Przytaczał też wpisy na swój temat (pisownia oryginalna): "Radosław Sikorski - mąż ortodoksyjnej z dziada pradziada amerykańskiej żydówki, wróg Polskości, biegle władający językiem polskim amerykański agent i mason, zdalnie sterowany przez teścia, naczelnego czosnka nowego Yorku, przejął pałeczkę destrukcji i destabilizacji kraju od niejakiego michnika - jednak bardziej niebezpieczny z racji zajmowanego wysokiego stanowiska - pod maską dobrotliwego gogusia ukryty bezwzględny sprzedawczyk, wyzbyty wszelkich zasad wykonawca rozkazów międzynarodowej kliki".
Pozwani do sądu
Oprócz doniesienia o przestępstwie Sikorski pozwał do sądu wydawców "Faktu" oraz "Pulsu Biznesu" za wpisy internetowe na ich forach.
W pozwach, przygotowanych przez mec. Romana Giertycha, byłego lidera LPR i byłego wicepremiera w rządzie PiS-LPR-Samoobrona, Sikorski domaga się od pozwanych przeprosin oraz 20 tys. zł zadośćuczynienia.
Pozwy podkreślają, że administratorzy portali nie usuwali wpisów, a Sąd Apelacyjny w Lublinie w marcu br. stwierdził, że jeśli właściciel strony internetowej jest świadomy bezprawności wpisów, to ma obowiązek natychmiast je usunąć, jeśli tego nie zrobi - ponosi odpowiedzialność.

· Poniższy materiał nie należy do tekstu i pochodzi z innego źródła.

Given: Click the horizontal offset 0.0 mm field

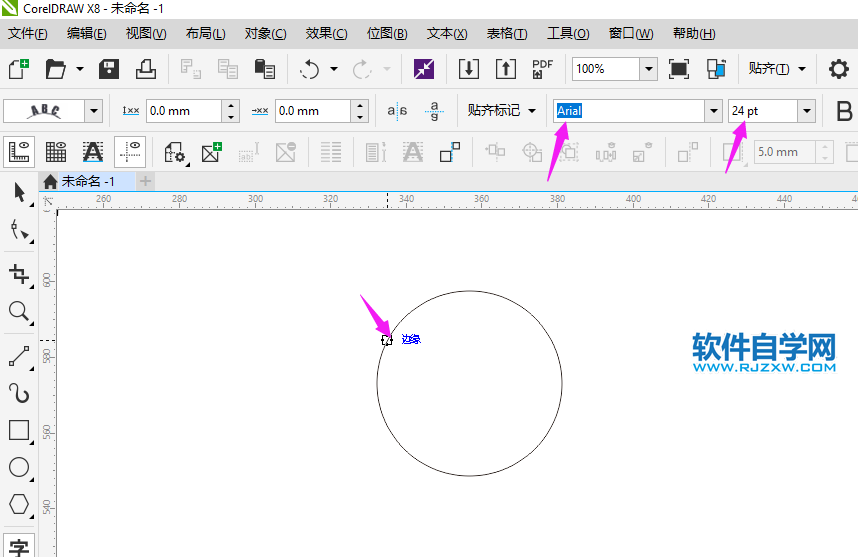Looking at the screenshot, I should click(183, 111).
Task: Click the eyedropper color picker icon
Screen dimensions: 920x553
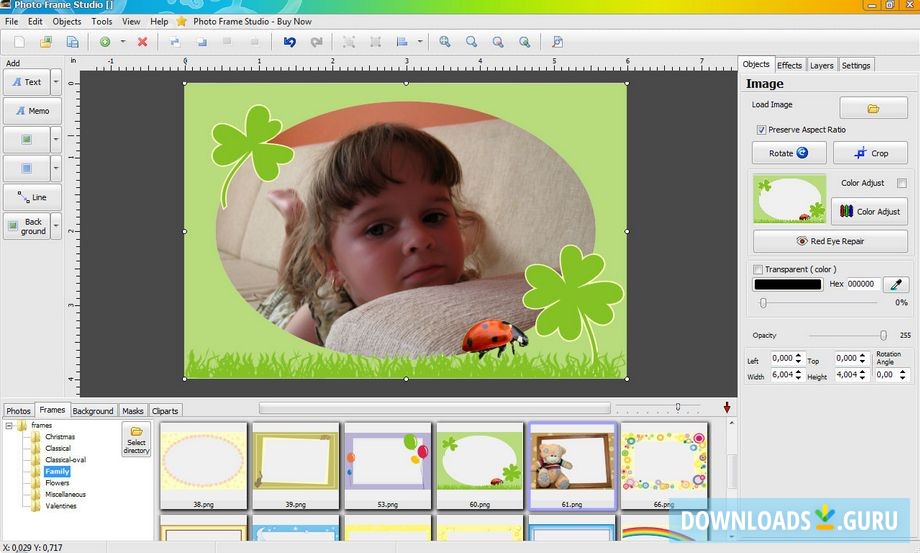Action: point(896,284)
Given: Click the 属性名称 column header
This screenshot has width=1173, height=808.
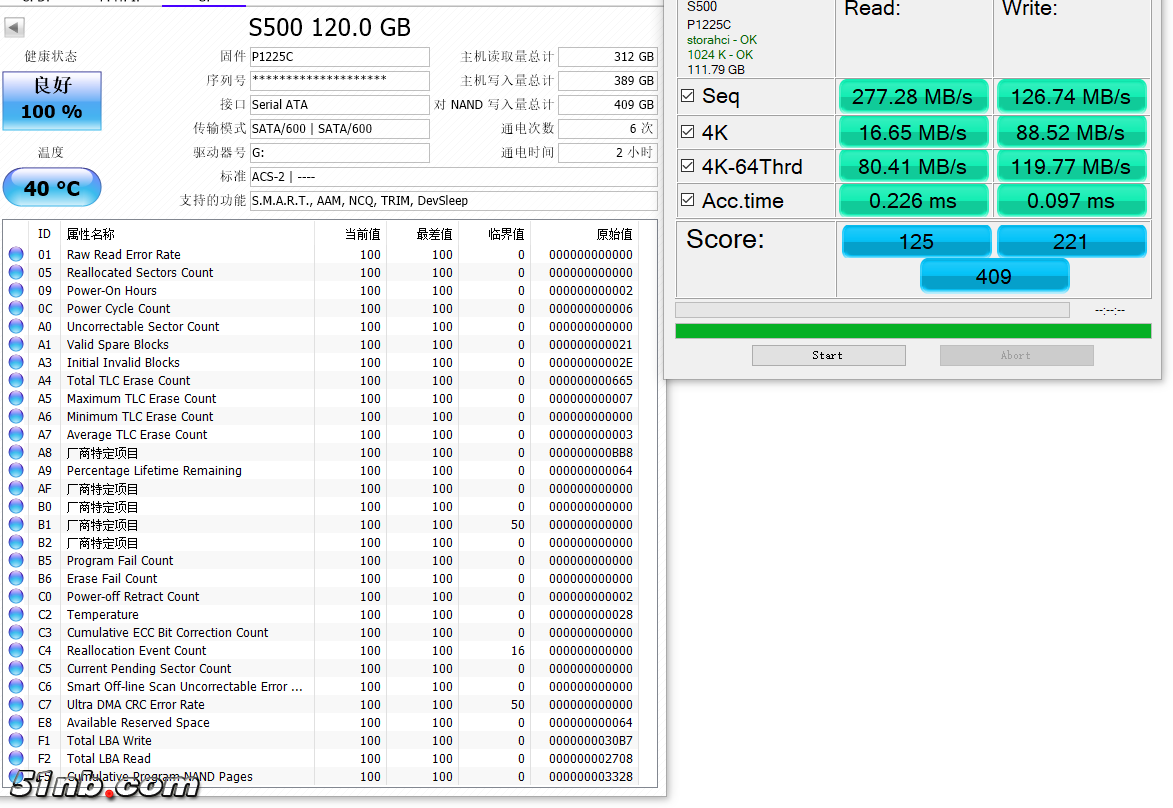Looking at the screenshot, I should point(90,234).
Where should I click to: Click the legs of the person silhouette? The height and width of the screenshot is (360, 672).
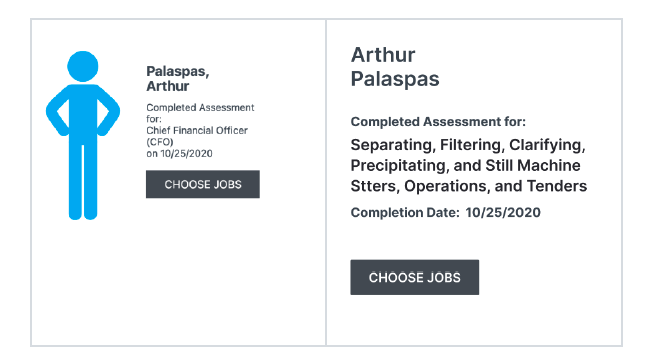(x=83, y=182)
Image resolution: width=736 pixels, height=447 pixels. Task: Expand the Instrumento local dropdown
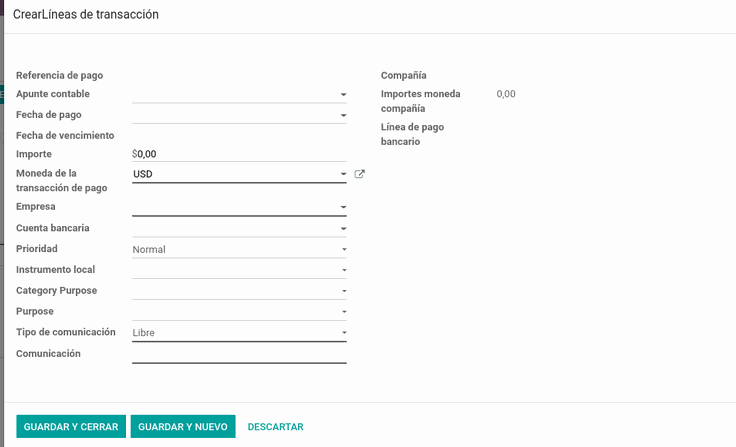tap(343, 270)
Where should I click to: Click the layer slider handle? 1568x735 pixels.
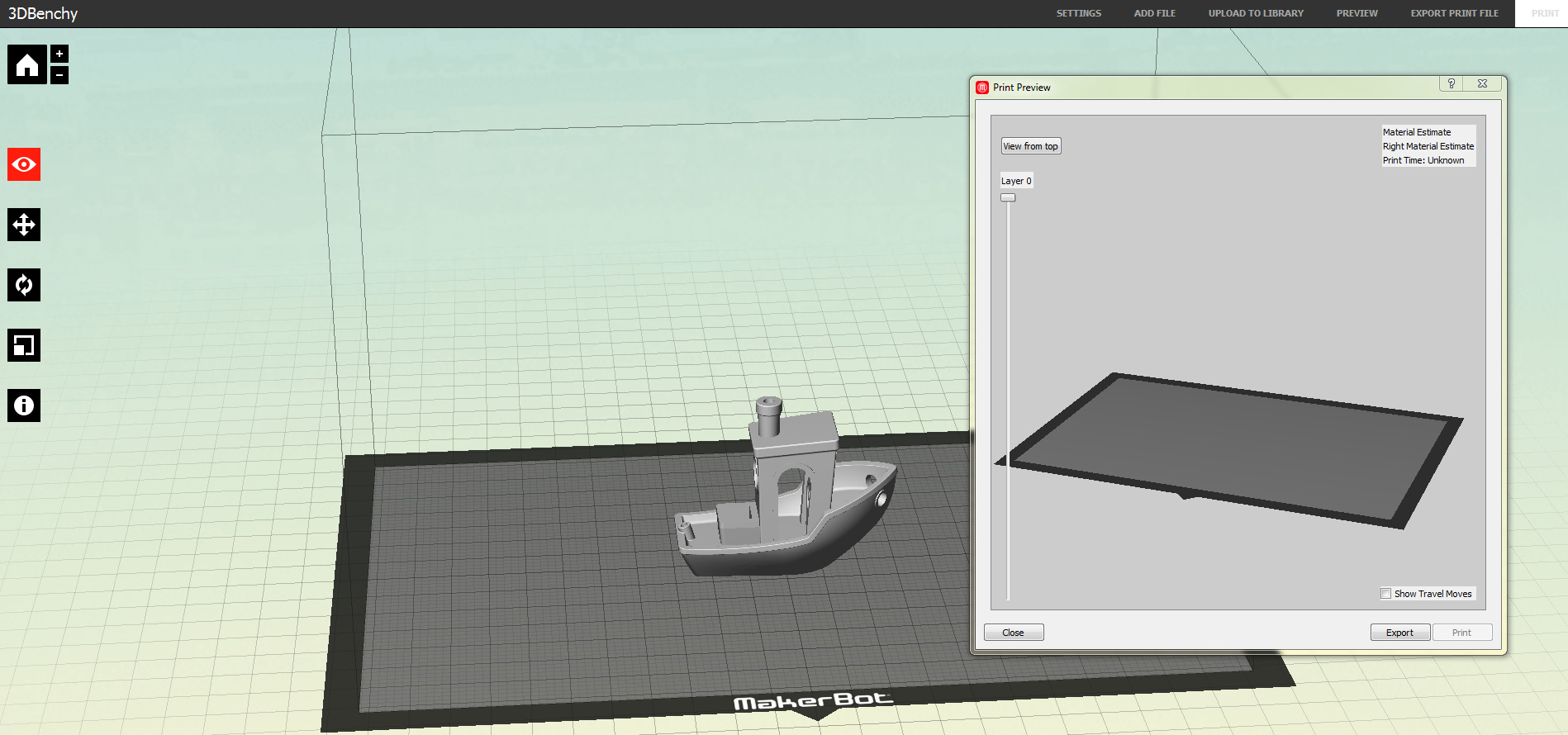point(1008,197)
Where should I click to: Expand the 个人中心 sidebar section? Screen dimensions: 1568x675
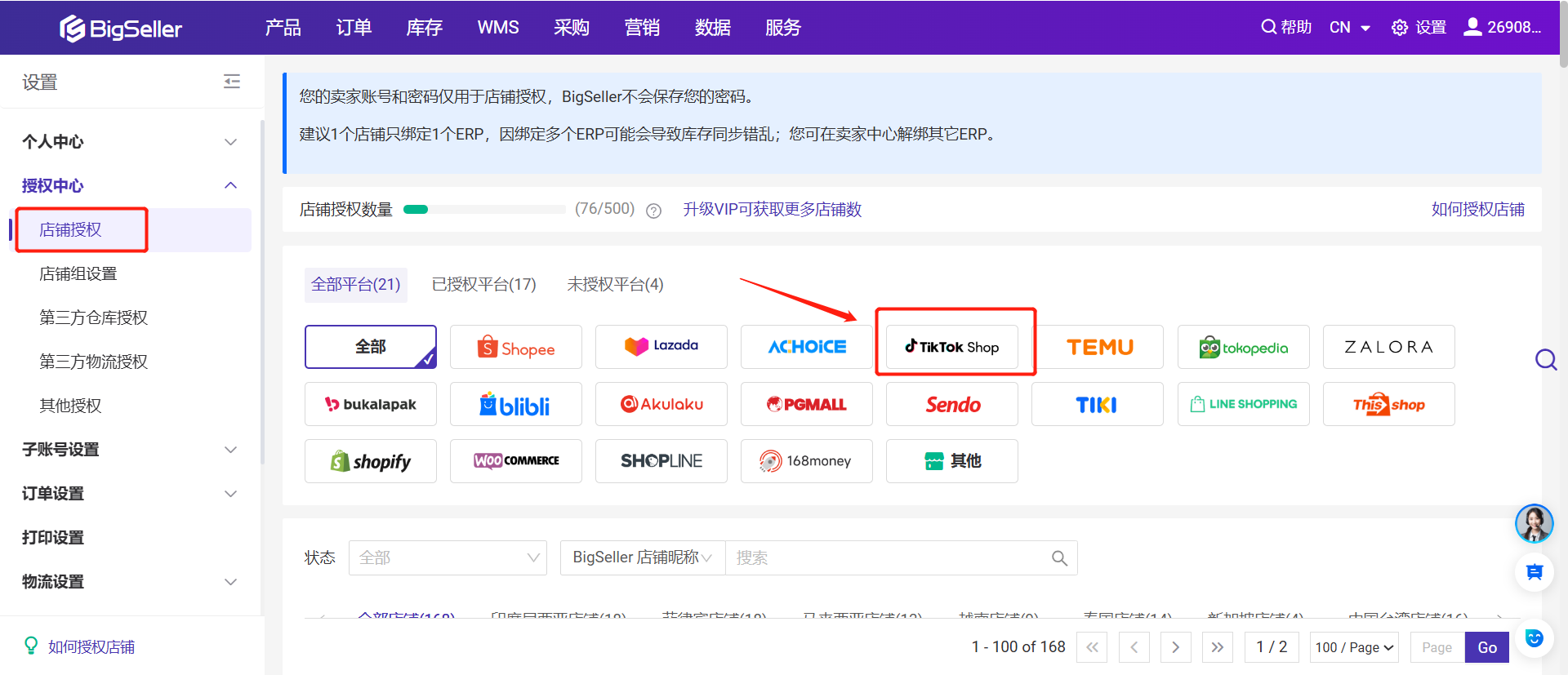click(x=231, y=142)
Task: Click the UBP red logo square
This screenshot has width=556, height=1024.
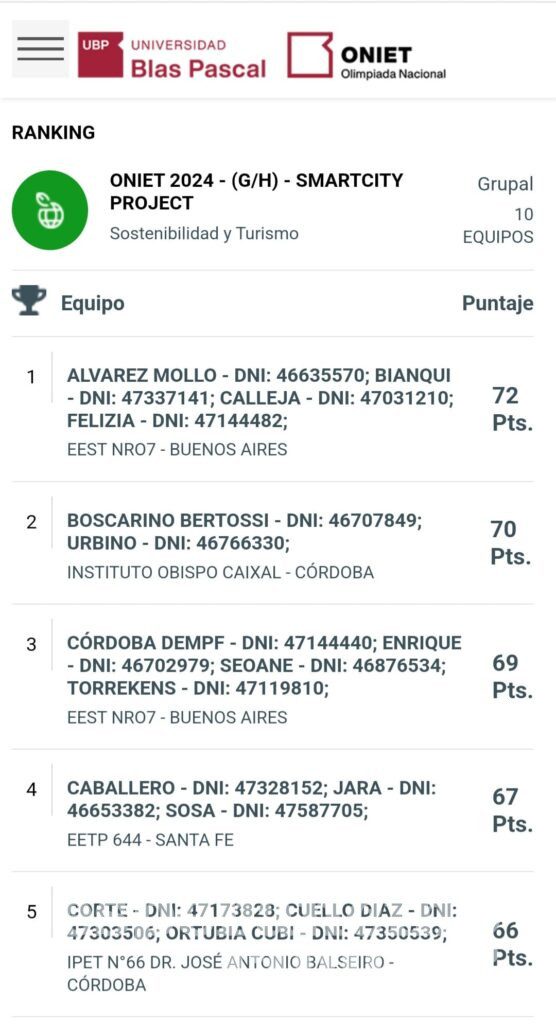Action: [100, 55]
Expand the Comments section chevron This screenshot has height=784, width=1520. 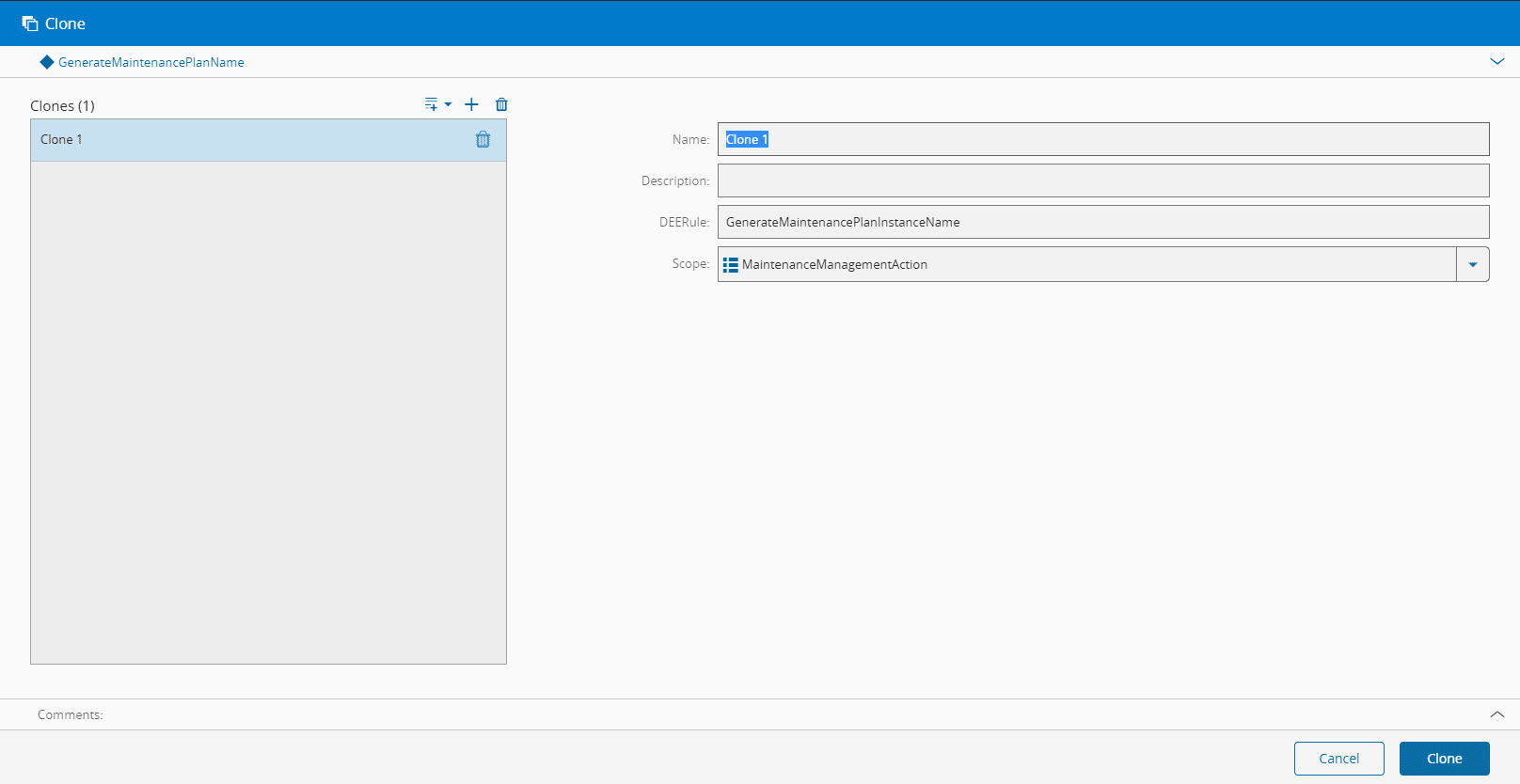click(x=1496, y=714)
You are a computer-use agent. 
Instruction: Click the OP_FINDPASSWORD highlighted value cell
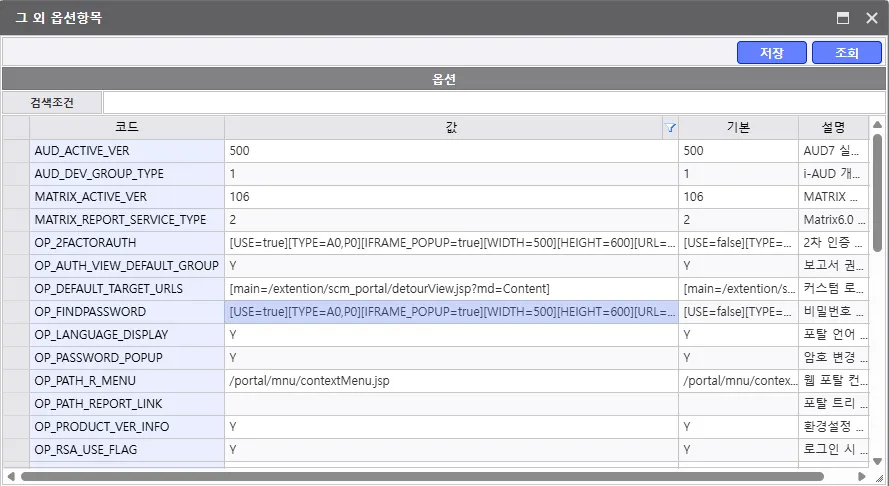pyautogui.click(x=450, y=312)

W początkach maja "PB" i "Fakt" przeprosiły Sikorskiego za "obraźliwe" i "wulgarne" komentarze, jakie znalazły się na ich forach internetowych oraz poinformowały o ich usunięciu.
Sikorski zapowiedział, że pozwów nie wycofa. - "Fakt" nie powinien się czuć dyskryminowany, bo tych procesów jest i będzie więcej. Nie będę mówił przeciwko komu, bo dosłownie w tej chwili siedzi adwokat-notariusz, który spisuje te wpisy po to, żeby móc je przedstawić sądowi - powiedział minister.
I dodał: - Wiem, że dopiero gdy wygram proces, to naprawdę wydawcy, właściciele forów potraktują to poważnie.
- Usunięcie wpisów nie ma znaczenia dla ustalenia odpowiedzialności autorów wpisów - potwierdziła Lewandowska.